OK. I’ve been stalling on this, trying to think of how I can turn this into something that I can get excited about. Something that feels like art. My art.

It’s not going to be easy!

Ideas:

My first idea was to choose one single image to print, quite large, perhaps very large, and then use the remaining images as a tiny border or frame. These could be grouped in a variety of ways such as:

- sorting them by colour – transitions, similarities or juxtapositions
- creating a narrative reading or context for the large image
- completely randomized order
- repeating them as grouped patterns, using purely aesthetic and decontextualizing purposes

Why this approach? Why subvert the archive approach?

For the sake of finding one image that speaks to me. One echo of connection. One piece of something that feels like my art, not someone else’s.

Also, this points to the selection process, and the very personal criteria that might be applied to it. Likewise, it refers back to the discussions about “who writes history”, and what becomes the official version of the past. One very large photo with 99 teensy ones is very much like history – what gets remembered is only one possible truth, or one version of it. Most of what happened in the past is not archived, does not become “History”. Once that one very large image is reproduced elsewhere, such as in a magazine, the tiny photos in the border would all but disappear, or at least become illegible. A perfect metaphor!
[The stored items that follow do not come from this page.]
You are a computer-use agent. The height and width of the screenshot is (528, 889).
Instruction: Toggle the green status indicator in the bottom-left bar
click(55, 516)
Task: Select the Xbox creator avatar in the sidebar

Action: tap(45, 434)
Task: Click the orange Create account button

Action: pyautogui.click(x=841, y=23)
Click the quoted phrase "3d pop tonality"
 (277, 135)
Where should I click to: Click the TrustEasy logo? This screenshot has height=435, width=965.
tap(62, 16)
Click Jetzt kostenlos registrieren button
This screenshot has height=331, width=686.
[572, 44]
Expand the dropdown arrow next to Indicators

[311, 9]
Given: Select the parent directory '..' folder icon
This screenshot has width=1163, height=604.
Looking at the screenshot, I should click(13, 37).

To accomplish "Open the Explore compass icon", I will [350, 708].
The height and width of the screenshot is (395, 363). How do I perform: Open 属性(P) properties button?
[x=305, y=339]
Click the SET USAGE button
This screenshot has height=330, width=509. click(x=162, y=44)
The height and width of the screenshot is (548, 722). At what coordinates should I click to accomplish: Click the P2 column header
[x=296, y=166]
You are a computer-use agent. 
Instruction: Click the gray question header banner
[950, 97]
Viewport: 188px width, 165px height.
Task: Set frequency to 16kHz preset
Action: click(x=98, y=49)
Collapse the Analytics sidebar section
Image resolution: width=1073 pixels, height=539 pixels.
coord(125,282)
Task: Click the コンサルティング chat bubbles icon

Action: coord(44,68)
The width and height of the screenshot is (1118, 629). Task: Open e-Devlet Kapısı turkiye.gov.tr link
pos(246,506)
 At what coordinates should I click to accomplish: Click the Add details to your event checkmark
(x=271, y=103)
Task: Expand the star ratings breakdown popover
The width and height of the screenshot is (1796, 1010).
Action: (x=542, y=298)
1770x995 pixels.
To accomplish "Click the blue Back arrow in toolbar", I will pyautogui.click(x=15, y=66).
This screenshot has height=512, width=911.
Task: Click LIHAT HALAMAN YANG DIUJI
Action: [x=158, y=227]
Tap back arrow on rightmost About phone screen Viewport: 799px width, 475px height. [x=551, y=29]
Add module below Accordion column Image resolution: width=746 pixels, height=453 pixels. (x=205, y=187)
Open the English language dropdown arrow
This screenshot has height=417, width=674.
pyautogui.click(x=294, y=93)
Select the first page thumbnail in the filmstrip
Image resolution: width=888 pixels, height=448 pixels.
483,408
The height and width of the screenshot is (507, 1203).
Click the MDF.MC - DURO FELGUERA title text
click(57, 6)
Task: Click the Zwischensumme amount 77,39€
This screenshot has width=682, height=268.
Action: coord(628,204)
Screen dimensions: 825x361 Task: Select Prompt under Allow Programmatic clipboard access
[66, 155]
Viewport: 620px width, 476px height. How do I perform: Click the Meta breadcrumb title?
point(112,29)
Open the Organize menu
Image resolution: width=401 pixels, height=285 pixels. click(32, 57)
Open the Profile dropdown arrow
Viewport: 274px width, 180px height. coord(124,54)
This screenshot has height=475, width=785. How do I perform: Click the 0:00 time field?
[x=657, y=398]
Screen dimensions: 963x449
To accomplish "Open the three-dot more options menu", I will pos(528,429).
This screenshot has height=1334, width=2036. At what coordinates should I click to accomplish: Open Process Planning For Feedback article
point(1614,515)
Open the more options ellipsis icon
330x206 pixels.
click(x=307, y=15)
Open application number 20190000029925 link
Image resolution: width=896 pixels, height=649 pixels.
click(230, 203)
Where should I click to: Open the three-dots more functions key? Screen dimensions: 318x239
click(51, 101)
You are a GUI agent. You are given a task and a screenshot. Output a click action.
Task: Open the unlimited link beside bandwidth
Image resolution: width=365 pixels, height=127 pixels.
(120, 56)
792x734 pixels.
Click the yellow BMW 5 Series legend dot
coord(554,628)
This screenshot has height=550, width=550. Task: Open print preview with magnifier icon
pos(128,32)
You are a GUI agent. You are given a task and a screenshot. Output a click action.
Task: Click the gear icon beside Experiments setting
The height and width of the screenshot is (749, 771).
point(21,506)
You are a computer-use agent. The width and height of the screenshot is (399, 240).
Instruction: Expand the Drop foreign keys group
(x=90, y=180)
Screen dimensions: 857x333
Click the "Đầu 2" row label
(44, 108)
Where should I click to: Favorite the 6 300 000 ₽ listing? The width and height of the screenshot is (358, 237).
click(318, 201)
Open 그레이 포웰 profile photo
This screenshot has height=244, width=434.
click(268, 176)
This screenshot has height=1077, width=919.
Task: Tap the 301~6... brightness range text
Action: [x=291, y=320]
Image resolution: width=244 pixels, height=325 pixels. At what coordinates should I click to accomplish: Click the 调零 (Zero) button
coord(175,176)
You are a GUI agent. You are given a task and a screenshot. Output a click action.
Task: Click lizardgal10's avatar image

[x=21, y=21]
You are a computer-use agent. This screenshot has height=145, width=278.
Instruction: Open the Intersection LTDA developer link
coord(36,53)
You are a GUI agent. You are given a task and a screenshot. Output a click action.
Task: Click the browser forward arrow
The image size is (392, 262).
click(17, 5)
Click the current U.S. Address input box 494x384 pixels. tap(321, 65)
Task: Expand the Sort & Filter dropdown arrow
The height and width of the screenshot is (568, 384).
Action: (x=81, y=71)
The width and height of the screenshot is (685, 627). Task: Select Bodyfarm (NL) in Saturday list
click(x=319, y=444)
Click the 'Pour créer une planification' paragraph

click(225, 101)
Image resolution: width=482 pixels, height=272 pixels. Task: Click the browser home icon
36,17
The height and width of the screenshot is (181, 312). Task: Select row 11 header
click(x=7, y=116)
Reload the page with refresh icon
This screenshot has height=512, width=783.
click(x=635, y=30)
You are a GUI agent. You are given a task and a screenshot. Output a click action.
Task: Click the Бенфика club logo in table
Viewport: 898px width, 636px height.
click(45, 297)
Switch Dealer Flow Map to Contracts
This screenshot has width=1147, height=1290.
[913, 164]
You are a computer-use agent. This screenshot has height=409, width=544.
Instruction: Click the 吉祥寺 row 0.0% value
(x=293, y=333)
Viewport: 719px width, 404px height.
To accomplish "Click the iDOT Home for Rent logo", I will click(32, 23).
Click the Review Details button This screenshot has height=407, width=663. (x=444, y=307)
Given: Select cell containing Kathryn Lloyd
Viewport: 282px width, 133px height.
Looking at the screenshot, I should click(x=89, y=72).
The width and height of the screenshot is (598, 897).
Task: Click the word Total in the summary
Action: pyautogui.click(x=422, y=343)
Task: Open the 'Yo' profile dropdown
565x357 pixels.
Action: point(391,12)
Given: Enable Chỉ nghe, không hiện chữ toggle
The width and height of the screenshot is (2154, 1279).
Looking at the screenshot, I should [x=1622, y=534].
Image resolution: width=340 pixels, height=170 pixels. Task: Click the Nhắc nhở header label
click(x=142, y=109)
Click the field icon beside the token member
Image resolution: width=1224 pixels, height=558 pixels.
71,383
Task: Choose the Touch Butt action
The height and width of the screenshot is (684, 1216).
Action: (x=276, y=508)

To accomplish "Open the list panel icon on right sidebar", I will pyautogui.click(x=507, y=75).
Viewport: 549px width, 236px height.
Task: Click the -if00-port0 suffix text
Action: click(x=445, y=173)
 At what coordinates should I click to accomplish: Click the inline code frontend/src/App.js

I also thought of putting the 99 other images randomly on the back of the main image, thereby using all the images but somehow subverting the obvious categories, the banal pairings, the sense of meaningful multiples, by selecting one image, and more or less hiding the rest, making them secondary and hard to see.

hmmm . . .

Next I thought about how I could crop each of the 100 original images to make new, less literal images. I like this idea. I will experiment with this and see what new ideas come to mind from here.

If I crop each of the images to create new, abstracted ones, can I make more than one version of each image? Or am I limited to 100 in total? If only 100, can they repeat when re-organized by differing criteria?

And what is the connection between these abstracted remnants of the original photos and the idea of archives and databases? Do they still serve or address the intent of the project? I think so, because it will all depend on how I sequence, sort or present them.

Why crop the images?

To divorce their naming and sorting conventions from their visual content, as databases do.

To create something mysterious from something previously easily understood.

To make them somehow my own.

Image Transitions (as Video, Flash or a gif animation):

I am thinking that making a video, or a Flash/gif animation, using very gradual transitions between images, would be interesting. Animating the images like this would create “new” images as they transition into the next one. Adding music, narration, or poetry as audio tracks would further change how the images are viewed, pointing again to the subjectivity of the selection, framing, media and presentation processes and how these change the readings and understandings of images. In the same way, archives and databases are used to deliver, group and re-frame often diverse materials. There is no inherent meaning to an archive or database – it is shaped and created by the user.

I could sort and sequence the cropped stills in the film by using the alpha-numeric sequence of the original file names. Or I could group the originals by the most obvious categories, such as faces, landscapes, people, skaters, aerials, colours, museums, etc. Since many of the images will fall into multiple categories, they could repeat, or I could create multiple cropped versions of the same original image. In this way I’m not technically adding any new images, but re-purposing the originals. Isn’t that the very nature of archives and databases? To find what you are looking for within them by a subjective kind of sorting and organizing? It would be like cutting your grandmother’s portrait out of a class photograph, because that is the only information of interest to you in it.

In this way, the previously literal, fixed and visually linked images would result in a kaleidoscopic effect based on using the naming or grouping conventions as a sequencing device, and at the same time also create new tertiary images in the transitions created by these various groupings.